そこに映し出された『Fiaba』と言うアカウントから、塩瀬晶のアカウントを探せば、彼女も今夜は特に誰とも関わってはいないようだった。
相変わらずロックが掛けられたままのアカウントを見て、「ふふ」と、まるで紫園のような笑い声が漏れた。
『Fiaba』は、イタリア語で「お伽話」と言う意味だ。お伽噺のその後のように、お互いを大切に愛し合って依存しあった結果、絡まって捻じれた可哀想なあの二人を面白がって見ている僕には、ちょうど良い名前だった。
「────さて、君達の結末はどうなるんだろうねぇ、塩瀬?」
悲劇でも、喜劇でもなんだって良い。だって僕は────……
僕は突然鳴った携帯電話を見れば、そこに表示された『芳田 紫音』と言う文字に頬を緩ませる。着替え終えてからベッドへ座って応答ボタンを押せば、ぐすぐすと鼻を啜りながら、甘えたような声が『もしもし』と言葉を投げ掛けた。
「────もしもし、紫音さん?遅くなってごめんね、どうしたの?……ああ、また陽が浮気したんだね。可哀想にね、紫音さんはなぁんにも悪くないのに。……うん、うん。わかった。明日の昼間は無理だけど、夜はそっちのマンションに行くから」
グスグスと鼻を鳴らしながら、『ごめんね、ごめんね晶くん』と泣く声に「大丈夫だよ」と返して。しばらく話していれば満足したのか、ぶつりと一方的に切られた携帯電話を眺めれば、頭の中に橘 紫園が過った。

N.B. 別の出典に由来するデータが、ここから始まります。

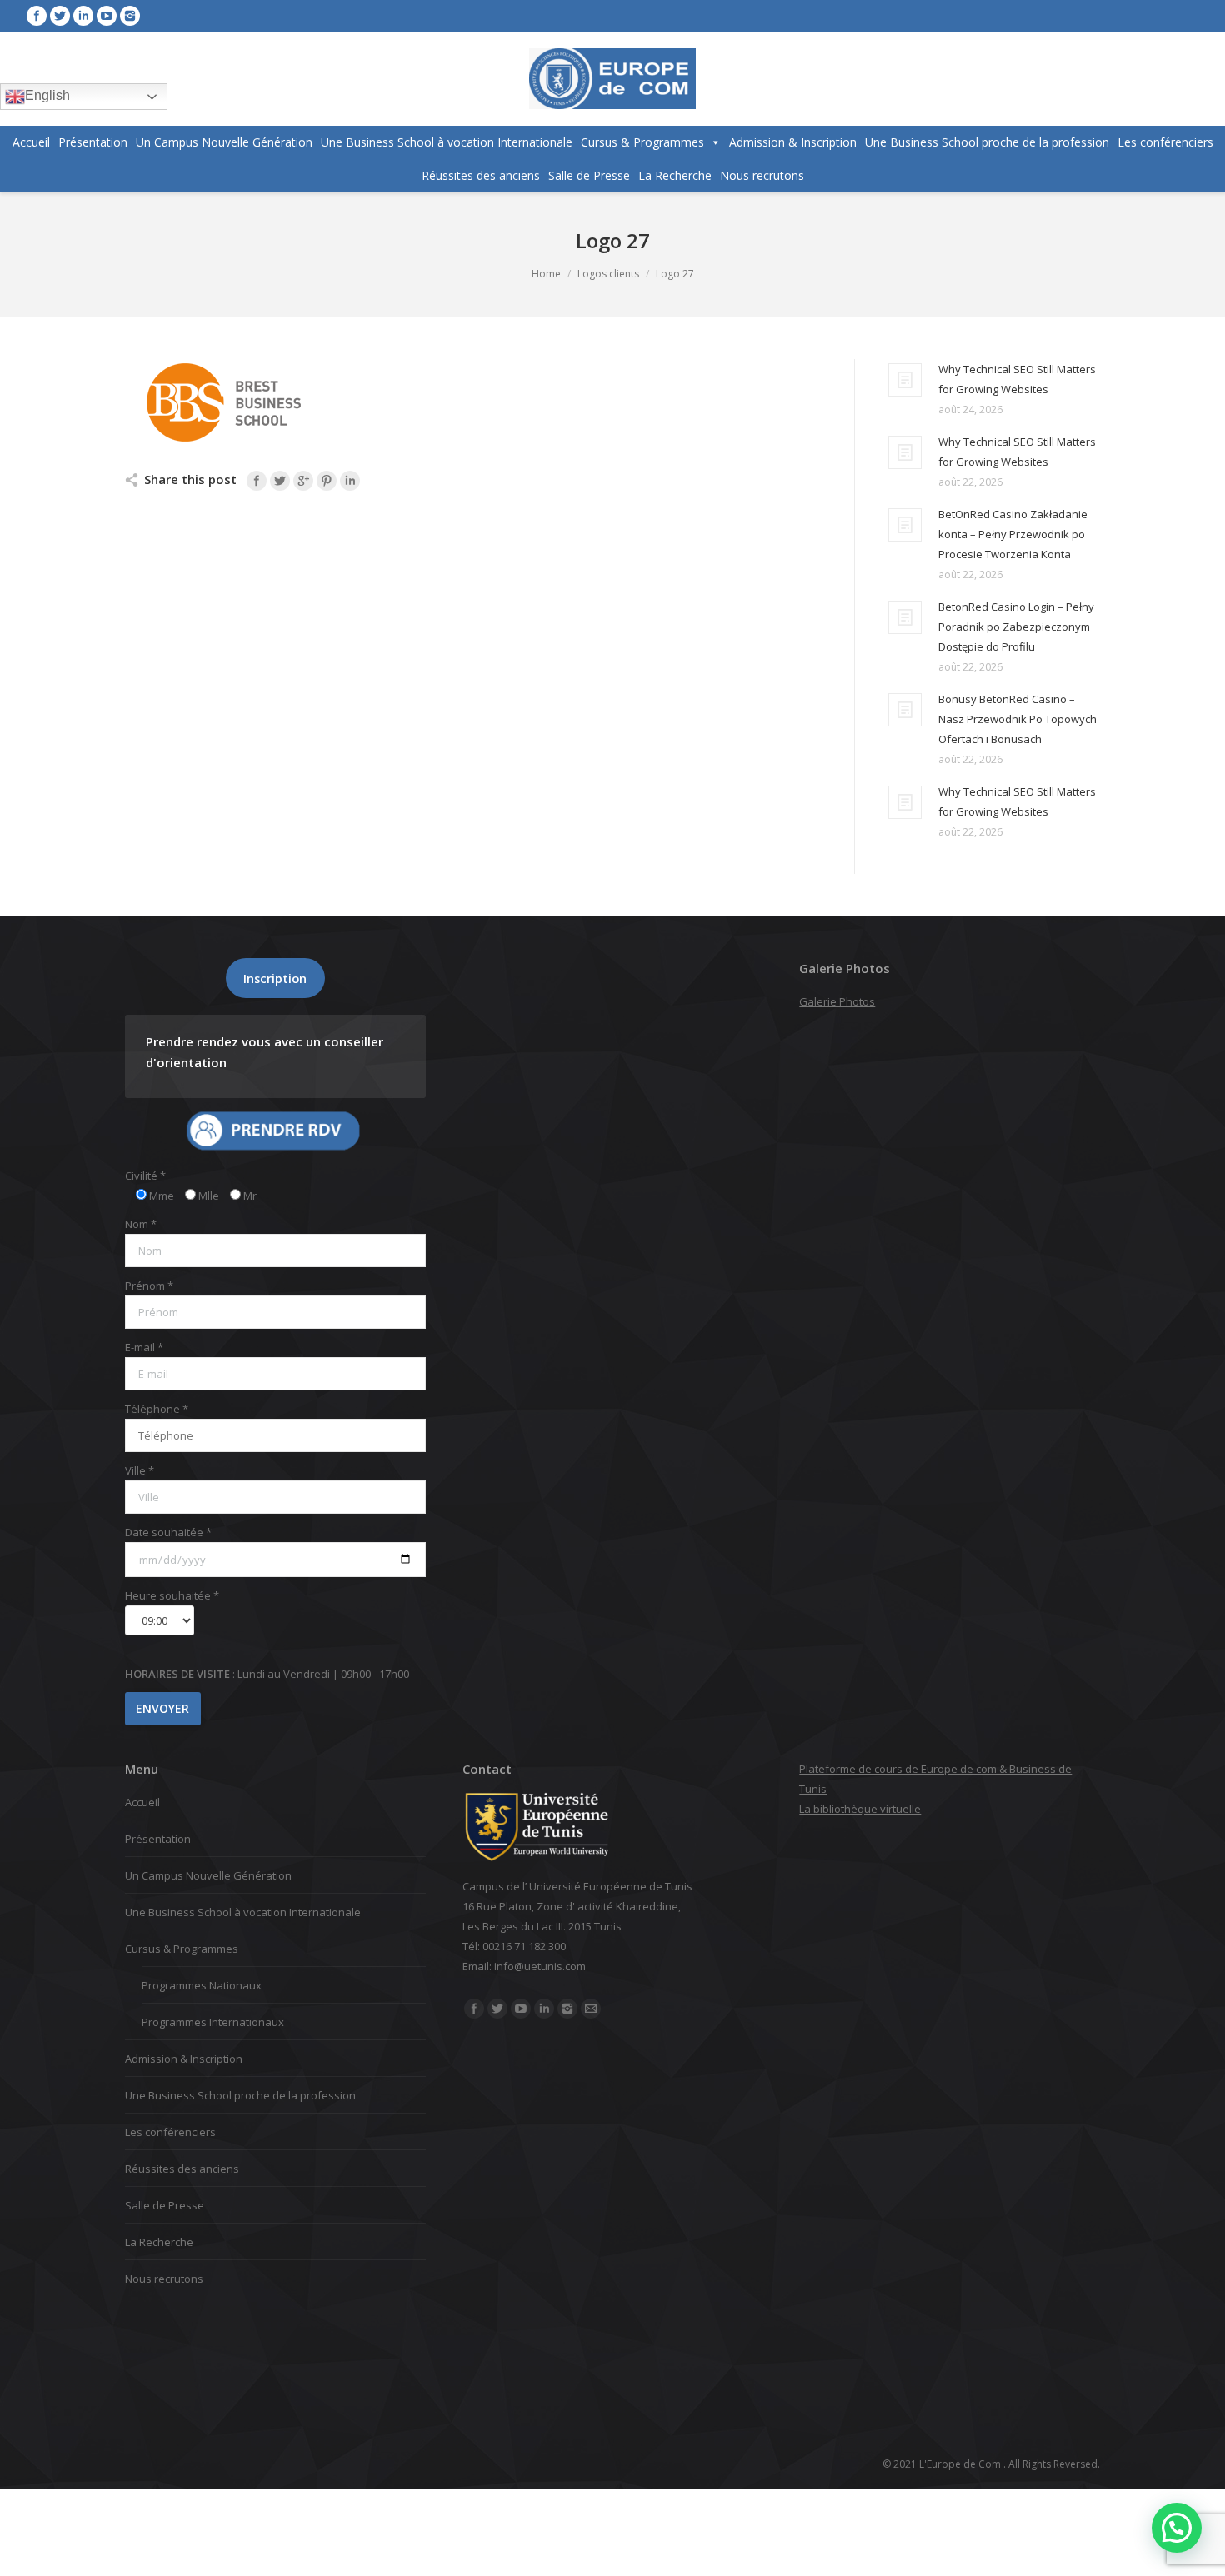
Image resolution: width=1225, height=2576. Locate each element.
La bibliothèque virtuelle (860, 1808)
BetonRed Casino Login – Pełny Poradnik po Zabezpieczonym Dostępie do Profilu (1016, 626)
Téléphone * (156, 1408)
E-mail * (144, 1347)
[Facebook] (37, 16)
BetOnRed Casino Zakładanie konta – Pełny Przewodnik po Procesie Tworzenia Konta (1013, 534)
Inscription (275, 978)
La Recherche (675, 175)
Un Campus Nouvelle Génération (224, 142)
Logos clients (608, 274)
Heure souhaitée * (172, 1595)
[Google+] (303, 481)
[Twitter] (60, 16)
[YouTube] (107, 16)
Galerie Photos (837, 1001)
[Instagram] (130, 16)
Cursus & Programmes (642, 142)
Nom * (141, 1223)
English (47, 95)
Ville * (139, 1470)
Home (546, 274)
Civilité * (145, 1175)
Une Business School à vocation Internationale (446, 142)
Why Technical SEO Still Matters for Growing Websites (1017, 379)
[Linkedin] (83, 16)
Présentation (93, 142)
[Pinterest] (327, 481)
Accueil (31, 142)
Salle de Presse (589, 175)
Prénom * (149, 1285)
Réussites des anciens (481, 175)
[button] (1177, 2528)
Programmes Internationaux (213, 2021)
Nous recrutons (762, 175)
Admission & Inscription (793, 142)
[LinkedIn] (350, 481)
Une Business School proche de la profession (987, 142)
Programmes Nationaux (202, 1985)
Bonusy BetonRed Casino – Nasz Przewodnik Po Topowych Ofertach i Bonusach (1017, 718)
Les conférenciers (1165, 142)
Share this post (190, 479)
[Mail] (591, 2009)
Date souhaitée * (168, 1532)
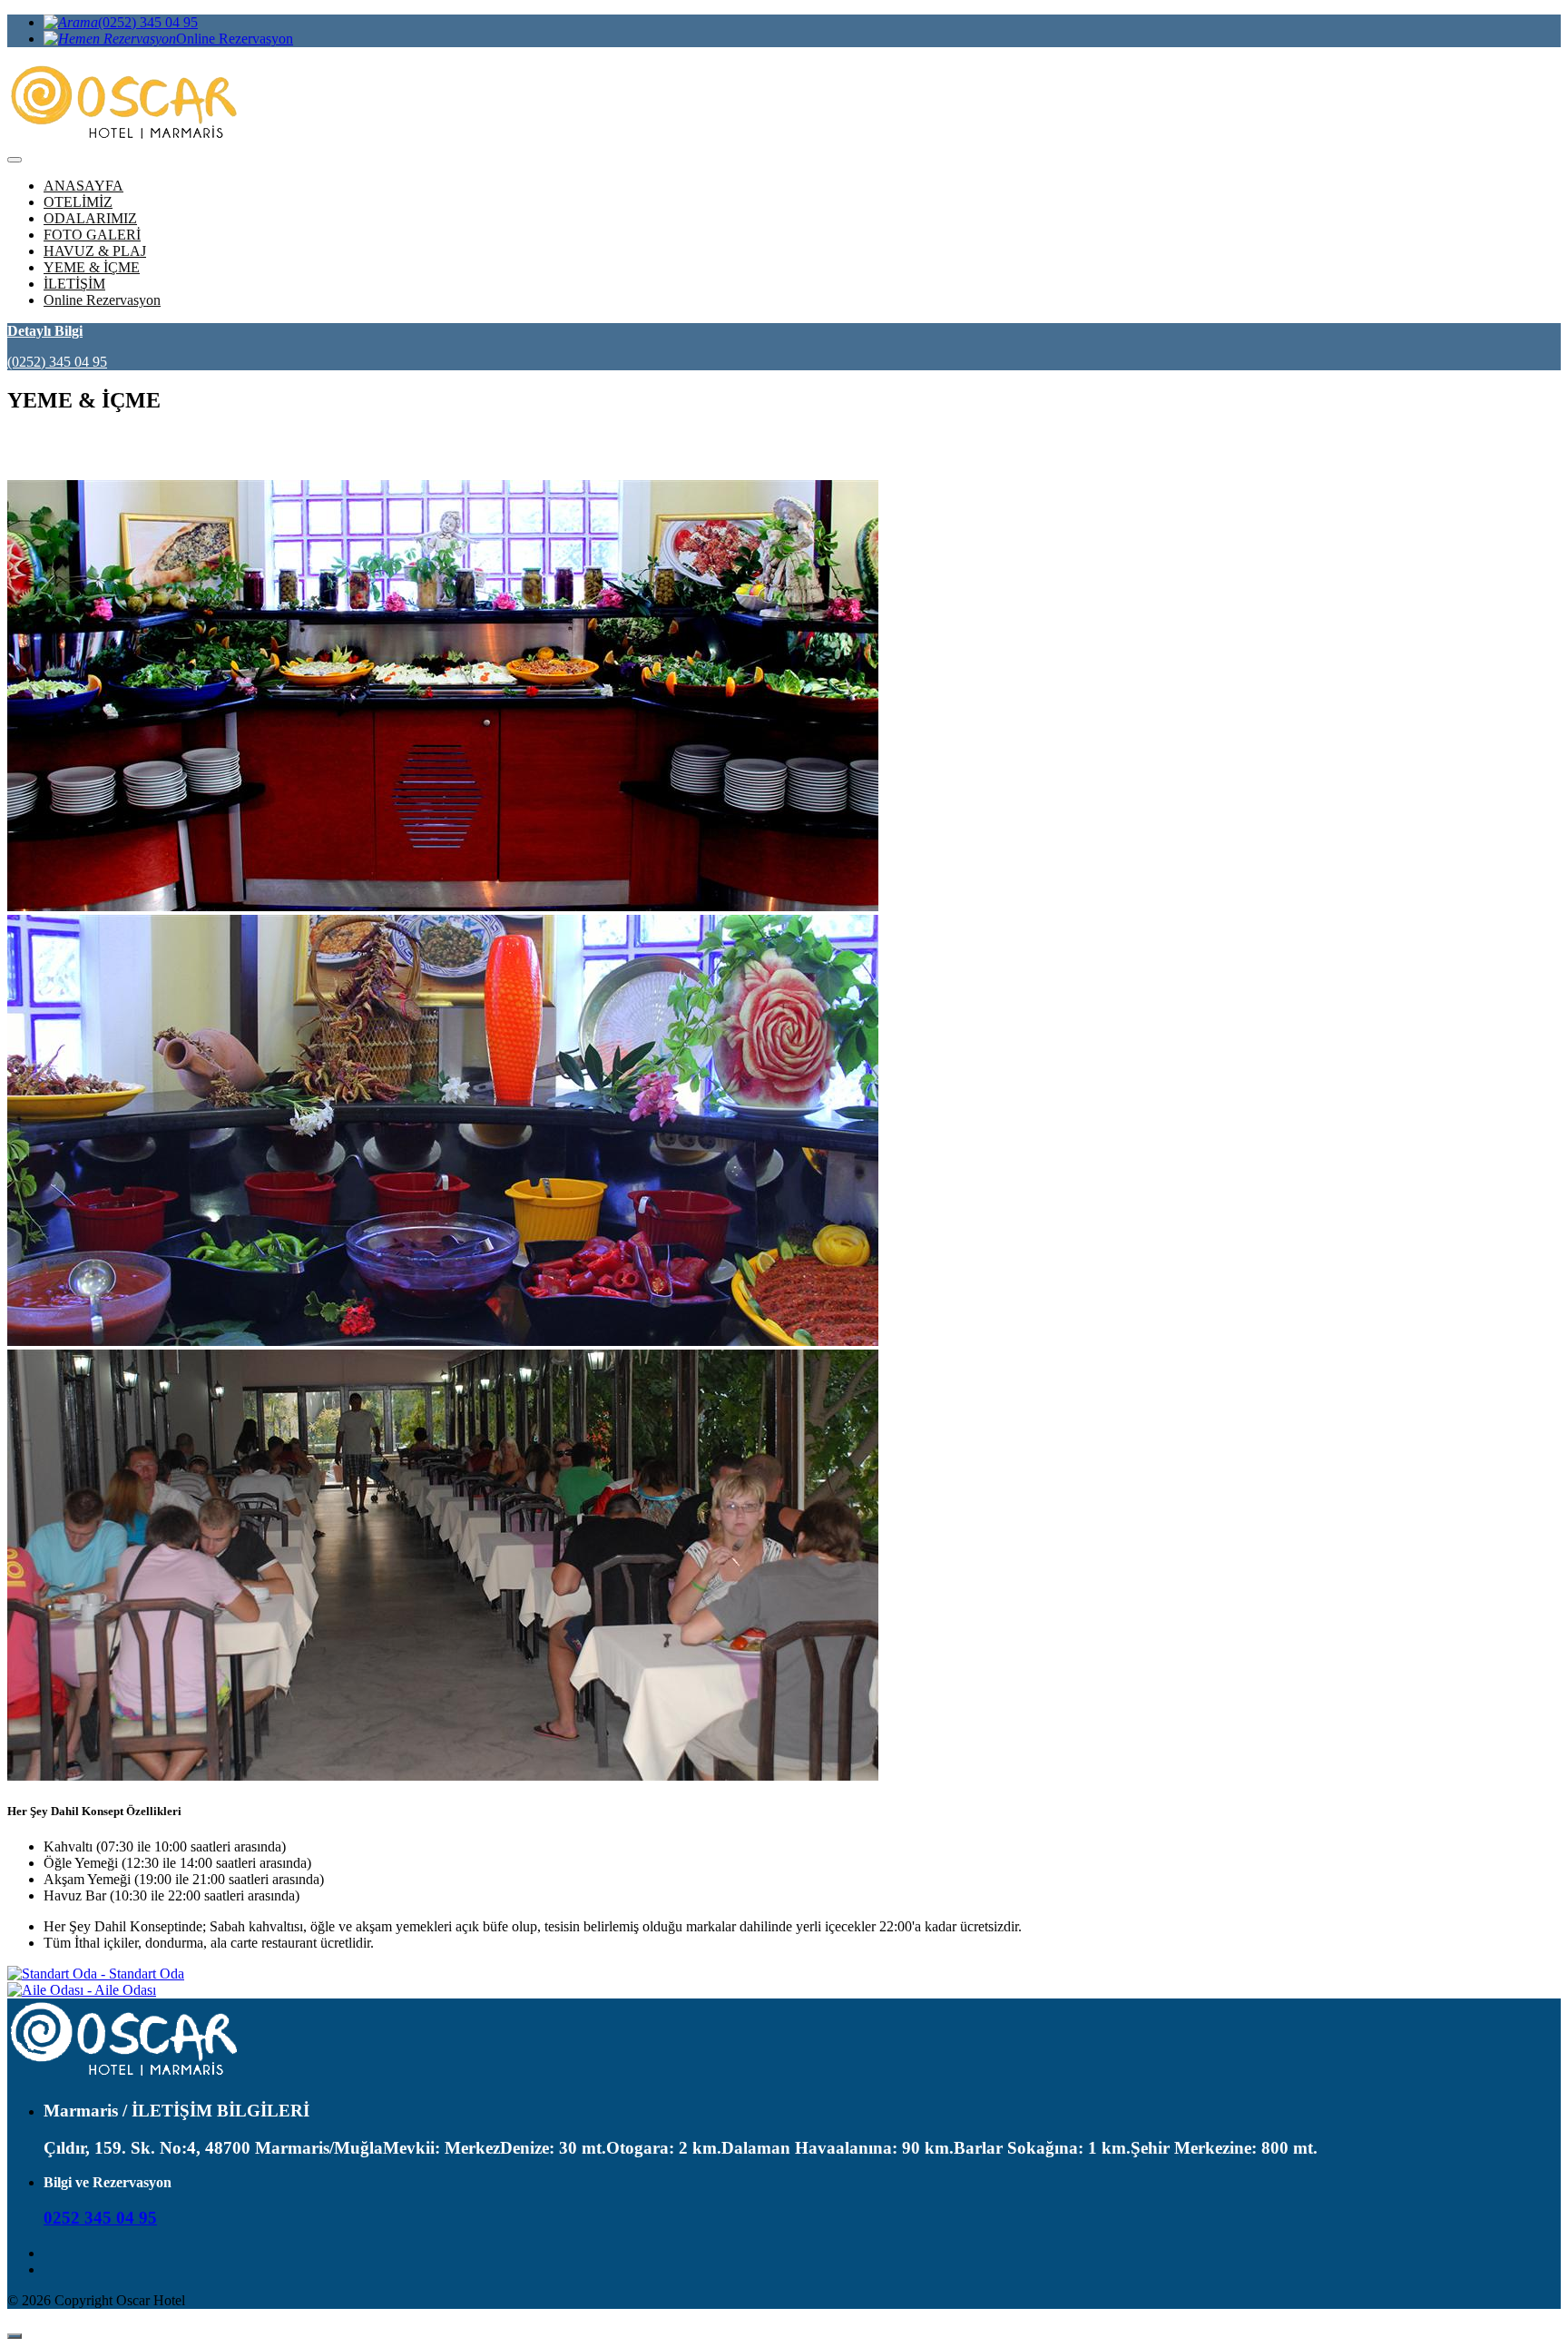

建前上とは言え彼女がいるのに他の人のところへ行くのは、一般的に見れば恐らく浮気に入るんだろうななんて考えながら、でももう、そんなのは今更かなんて思い直して、切られたままの携帯の電源ボタンを押してスリープモードへすると、携帯を充電してからゆっくりとベッドへ身体を沈ませた。
────それだって、別にもうどうでも良いか。
────だって僕は、もうどこにも行けないんだから。
「────僕達、お互いにどうしようもない人生を送っているね。橘さん」
呟いた言葉は、届くはずもなくて。携帯電話の液晶に表示された『橘 紫園』の電話番号と更けていく夜が、ただ静かに僕を非難しているような気がしていた。